Объяснять он ничего не стал. «Эйзенхауэр» – такое же неподходящее для космонавтов место, как и «Каса Маньяна». Я почувствовал, что пахнет палёным. В самом деле, не будешь же приглашать первого встречного из бара в свой номер, да еще так настойчиво – по крайней мере, если он одного с тобой пола.
– А зачем? – спросил я.
Лицо космонавта приняло вид человека, который привык, чтобы ему подчинялись беспрекословно: я изучал его с профессиональным интересом – это выражение довольно таки сильно отличается от выражения гнева. Оно напоминает грозовую тучу, набегающую перед бурей. Впрочем, он быстро взял себя в руки и спокойно ответил:
– Лоренцо, у меня нет времени объяснять. Вам нужна работа?

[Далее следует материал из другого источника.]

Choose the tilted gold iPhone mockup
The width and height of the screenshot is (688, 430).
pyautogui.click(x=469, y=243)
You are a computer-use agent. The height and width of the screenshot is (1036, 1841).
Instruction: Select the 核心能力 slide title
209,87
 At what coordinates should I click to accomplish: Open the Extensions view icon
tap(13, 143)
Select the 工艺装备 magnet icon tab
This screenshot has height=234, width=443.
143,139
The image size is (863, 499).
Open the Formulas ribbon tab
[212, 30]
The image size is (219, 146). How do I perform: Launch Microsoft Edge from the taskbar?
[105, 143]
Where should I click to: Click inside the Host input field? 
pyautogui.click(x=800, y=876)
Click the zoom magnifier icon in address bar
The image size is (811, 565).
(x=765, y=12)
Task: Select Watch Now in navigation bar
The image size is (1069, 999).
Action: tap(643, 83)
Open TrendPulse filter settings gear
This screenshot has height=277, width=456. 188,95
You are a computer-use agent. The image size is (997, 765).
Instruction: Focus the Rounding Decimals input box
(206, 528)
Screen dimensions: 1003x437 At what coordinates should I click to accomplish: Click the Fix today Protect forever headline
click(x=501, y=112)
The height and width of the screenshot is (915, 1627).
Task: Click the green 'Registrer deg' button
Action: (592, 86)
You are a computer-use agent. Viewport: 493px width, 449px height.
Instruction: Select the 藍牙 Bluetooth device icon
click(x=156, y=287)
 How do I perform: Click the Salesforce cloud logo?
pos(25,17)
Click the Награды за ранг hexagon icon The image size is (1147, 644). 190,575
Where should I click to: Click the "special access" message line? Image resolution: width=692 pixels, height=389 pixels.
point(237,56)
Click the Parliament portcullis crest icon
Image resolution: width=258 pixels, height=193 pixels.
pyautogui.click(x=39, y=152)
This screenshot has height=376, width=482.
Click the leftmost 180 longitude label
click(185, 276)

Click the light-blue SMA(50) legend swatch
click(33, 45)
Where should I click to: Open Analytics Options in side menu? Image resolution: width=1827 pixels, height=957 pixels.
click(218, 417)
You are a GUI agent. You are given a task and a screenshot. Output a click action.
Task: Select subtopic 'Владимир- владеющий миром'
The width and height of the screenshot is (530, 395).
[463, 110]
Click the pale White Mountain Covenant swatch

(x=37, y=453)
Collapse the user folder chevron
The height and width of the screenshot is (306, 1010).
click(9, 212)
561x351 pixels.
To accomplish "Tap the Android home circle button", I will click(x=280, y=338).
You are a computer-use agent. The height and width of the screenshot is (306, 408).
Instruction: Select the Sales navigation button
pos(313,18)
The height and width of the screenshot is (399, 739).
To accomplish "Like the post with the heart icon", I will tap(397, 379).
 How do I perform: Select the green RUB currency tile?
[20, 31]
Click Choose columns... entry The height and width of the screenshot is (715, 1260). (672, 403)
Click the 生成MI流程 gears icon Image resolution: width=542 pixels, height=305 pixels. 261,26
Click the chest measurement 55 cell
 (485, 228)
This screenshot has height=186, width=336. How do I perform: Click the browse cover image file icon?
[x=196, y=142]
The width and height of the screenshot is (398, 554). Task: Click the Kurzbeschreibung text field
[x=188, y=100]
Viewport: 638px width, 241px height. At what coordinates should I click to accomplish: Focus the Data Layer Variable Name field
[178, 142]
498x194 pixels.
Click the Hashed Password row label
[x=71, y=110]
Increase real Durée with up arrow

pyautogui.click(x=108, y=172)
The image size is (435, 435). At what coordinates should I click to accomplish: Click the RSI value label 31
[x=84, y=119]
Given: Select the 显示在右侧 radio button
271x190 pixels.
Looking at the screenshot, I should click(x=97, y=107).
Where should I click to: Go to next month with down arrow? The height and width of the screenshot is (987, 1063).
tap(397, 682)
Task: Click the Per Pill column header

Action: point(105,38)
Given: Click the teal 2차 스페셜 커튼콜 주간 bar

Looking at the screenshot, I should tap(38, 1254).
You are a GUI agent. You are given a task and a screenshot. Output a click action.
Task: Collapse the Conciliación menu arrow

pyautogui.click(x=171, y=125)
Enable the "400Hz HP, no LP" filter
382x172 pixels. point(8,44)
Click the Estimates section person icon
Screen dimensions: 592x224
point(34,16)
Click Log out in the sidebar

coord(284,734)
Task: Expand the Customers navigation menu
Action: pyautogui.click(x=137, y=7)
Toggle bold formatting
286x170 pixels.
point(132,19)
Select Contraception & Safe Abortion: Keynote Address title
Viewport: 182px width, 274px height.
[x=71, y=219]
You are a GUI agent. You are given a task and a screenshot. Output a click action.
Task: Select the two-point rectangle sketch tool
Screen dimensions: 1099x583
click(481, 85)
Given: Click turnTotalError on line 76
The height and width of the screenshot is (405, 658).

– Вы собираетесь предложить мне работу по профессии? – медленно спросил я. Какое-то мгновение мне казалось, что он предлагает мне… Ну, в общем вы понимаете – работу. До сих пор мне удавалось хранить профессиональную гордость, невзирая на камни и стрелы неистовой судьбы.
– Конечно же по профессии, – торопливо сказал он. – Причем требуется актер самой высокой квалификации.
Я постарался, чтобы чувство облегчения никак не проявилось на моем лице. То, что я согласился бы сейчас на любую профессиональную работу, было сущей правдой – я бы с удовольствием исполнил хоть роль балкона в «Ромео и Джульетте», только зачем показывать свою заинтересованность.